Second, Williams is an unpublished opinion. Therefore, it is not binding precedent on federal courts in the fourth circuit, much less any of its sister circuits. And third, if the IRM is any indication, it appears that the official position of the IRS is to interpret the meaning of willfulness in accordance with the heightened definition (i.e., an intentional violation of a known legal duty). However, a word of caution is in order. As one expert said, “The IRS would be crazy not to use this ruling to its advantage. There is simply too much money at stake.”
Balancing the carrot of voluntary disclosure with the stick of criminal prosecution and willful FBAR penalties requires the IRS to walk a fine line. Indeed, the more they enforce FBARs, the more the IRS risks driving people away, as opposed to bringing people in under the tent of the voluntary disclosure program. If recent cases are any indication, it appears that the IRS cares little about the impact that its heavy-handed approach to enforcing FBARs has on the willingness of those with undisclosed foreign accounts to make voluntary disclosures.
The IRS has shown that it will not hesitate to seek maximum willful FBAR penalties. For example, in July 2012, two former UBS clients were ordered to pay $ 2.5 million in civil penalties for willfully failing to file FBARs on millions of dollars they held in offshore accounts that were located in bank secrecy havens.
The following examples illustrate situations in which willfulness may exist:
- Jill has a foreign bank account. She admits knowledge of, but fails to answer the question on Schedule B of her return concerning whether she has an interest in a foreign account. When asked, Jill does not have a reasonable explanation for failing to answer the question and for failing to file the FBAR. A determination that the violation was willful would be appropriate.
- Jack has a foreign bank account that he has failed to disclose. He received a warning letter informing him of the FBAR filing requirement. Notwithstanding that, he continues to fail to file the FBAR in subsequent years.
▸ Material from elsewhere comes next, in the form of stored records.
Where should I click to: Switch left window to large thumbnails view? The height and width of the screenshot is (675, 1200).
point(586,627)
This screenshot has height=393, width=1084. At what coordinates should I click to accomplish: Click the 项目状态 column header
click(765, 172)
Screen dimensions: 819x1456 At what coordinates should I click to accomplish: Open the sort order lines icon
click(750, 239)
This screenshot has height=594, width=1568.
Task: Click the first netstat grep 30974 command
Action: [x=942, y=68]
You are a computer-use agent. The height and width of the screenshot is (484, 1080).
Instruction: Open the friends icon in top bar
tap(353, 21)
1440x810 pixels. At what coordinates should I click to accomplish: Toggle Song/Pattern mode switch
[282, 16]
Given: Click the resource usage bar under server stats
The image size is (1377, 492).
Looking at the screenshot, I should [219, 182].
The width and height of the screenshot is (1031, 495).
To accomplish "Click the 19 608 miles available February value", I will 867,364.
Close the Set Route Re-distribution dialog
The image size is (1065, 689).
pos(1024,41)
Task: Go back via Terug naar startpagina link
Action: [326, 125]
When asked, Jack does not provide a reasonable explanation for failing to file the FBAR. To make matters worse, Jack fails to report income associated with the foreign account. A determination that the violation was willful would be appropriate.
- Tom is a U.S. citizen. He has a foreign bank account with Credit Suisse. Tom files an FBAR in earlier years. However, he fails to file one in subsequent years, despite having an obligation to do so. When asked to explain why he didn’t file an FBAR in subsequent years, Tom does not have a reasonable explanation. Further compounding Tom’s problem is the fact that he failed to report a substantial amount of interest associated with that same account during the years that he failed to file the FBAR.
The following example illustrates a situation where willfulness does not exist:
Fred is a U.S. citizen. He has three foreign bank accounts with Credit Suisse. Fred files an FBAR in 2007, but omits one of these accounts. He closed the omitted account just a few weeks before June 30, 2008, the date that he filed his FBAR for tax year 2007. However, Fred reported all income associated with the omitted account on his 2007 tax return.
When asked why he didn’t disclose the omitted account, Fred explains that it was due to unintentional oversight. During a subsequent examination, Fred provides all of the information requested pertaining to the omitted account. None of the information discloses anything suspicious about the account.